A. National Manufactured Housing and Safety Standards Act of 1974, 42 U.S.C. § 5401 et seq.
The National Manufactured Housing and Safety Standards Act of 1974, 42 U.S.C. § 5401 et seq. (hereinafter, "the HUD regulations") provides a national set of safety standards and building codes for manufactured housing. It applies to the construction or manufacturing of all manufactured homes in the country and requires uniform standards with which all manufacturers must comply. It contains detailed construction standards regarding building materials, wind loads, utilities and systems, and so forth. They are, in sum, building and safety regulations, much like a building code.

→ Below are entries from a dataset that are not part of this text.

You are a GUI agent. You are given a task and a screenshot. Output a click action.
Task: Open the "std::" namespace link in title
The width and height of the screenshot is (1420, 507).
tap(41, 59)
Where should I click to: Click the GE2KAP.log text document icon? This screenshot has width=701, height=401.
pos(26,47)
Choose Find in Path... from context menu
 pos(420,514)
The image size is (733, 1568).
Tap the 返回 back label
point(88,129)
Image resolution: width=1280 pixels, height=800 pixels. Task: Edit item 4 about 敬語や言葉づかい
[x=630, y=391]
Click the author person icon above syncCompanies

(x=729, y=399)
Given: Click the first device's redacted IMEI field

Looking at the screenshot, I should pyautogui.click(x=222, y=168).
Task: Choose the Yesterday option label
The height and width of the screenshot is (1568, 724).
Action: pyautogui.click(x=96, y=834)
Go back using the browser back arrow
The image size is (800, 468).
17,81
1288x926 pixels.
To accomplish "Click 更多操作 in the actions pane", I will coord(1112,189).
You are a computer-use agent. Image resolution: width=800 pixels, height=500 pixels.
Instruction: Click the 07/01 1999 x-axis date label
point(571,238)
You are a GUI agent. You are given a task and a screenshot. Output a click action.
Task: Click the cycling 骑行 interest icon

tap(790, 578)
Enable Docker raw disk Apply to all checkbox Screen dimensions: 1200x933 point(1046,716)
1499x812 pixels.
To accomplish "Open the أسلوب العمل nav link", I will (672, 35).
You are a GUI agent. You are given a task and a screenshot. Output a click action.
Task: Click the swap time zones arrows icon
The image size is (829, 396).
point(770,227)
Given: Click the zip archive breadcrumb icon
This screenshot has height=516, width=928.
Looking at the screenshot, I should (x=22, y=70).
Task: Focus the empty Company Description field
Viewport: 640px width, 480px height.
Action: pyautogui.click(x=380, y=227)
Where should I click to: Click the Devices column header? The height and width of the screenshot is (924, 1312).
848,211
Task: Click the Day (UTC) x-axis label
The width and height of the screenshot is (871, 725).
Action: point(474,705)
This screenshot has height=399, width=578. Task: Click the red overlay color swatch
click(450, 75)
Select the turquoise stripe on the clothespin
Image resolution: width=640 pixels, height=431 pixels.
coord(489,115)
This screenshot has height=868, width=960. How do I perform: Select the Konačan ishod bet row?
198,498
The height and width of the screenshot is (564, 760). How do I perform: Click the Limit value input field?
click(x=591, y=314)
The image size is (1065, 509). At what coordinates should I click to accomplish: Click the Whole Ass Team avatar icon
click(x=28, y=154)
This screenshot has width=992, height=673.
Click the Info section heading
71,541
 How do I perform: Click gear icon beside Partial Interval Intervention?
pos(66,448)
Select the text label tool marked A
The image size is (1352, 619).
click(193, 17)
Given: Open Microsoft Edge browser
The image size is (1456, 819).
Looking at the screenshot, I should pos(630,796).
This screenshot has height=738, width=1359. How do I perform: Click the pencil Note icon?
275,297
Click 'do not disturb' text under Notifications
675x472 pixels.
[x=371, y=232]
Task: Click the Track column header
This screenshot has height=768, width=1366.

B. Preemption of Local Government Regulation
The Federal Courts have repeatedly held that local government regulation of manufactured homes may not intrude upon the standards for safety and building of manufactured homes set out in the HUD regulations. They contain a preemption clause which makes clear that local governments may not impose restrictions on manufactured homes to the extent that they would conflict with or compromise the construction and safety regulations dealt with in Federal law.
An example of how preemption works is seen in the case of Scurlock v. City of Lynn Haven, Fla., 858 F.2d 1521 (11th Cir. 1988). In this case, the city of Lynn Haven adopted a requirement that manufactured homes comply with certain local or state building codes. Failure to satisfy the building codes meant that a manufactured home was not permitted in the city.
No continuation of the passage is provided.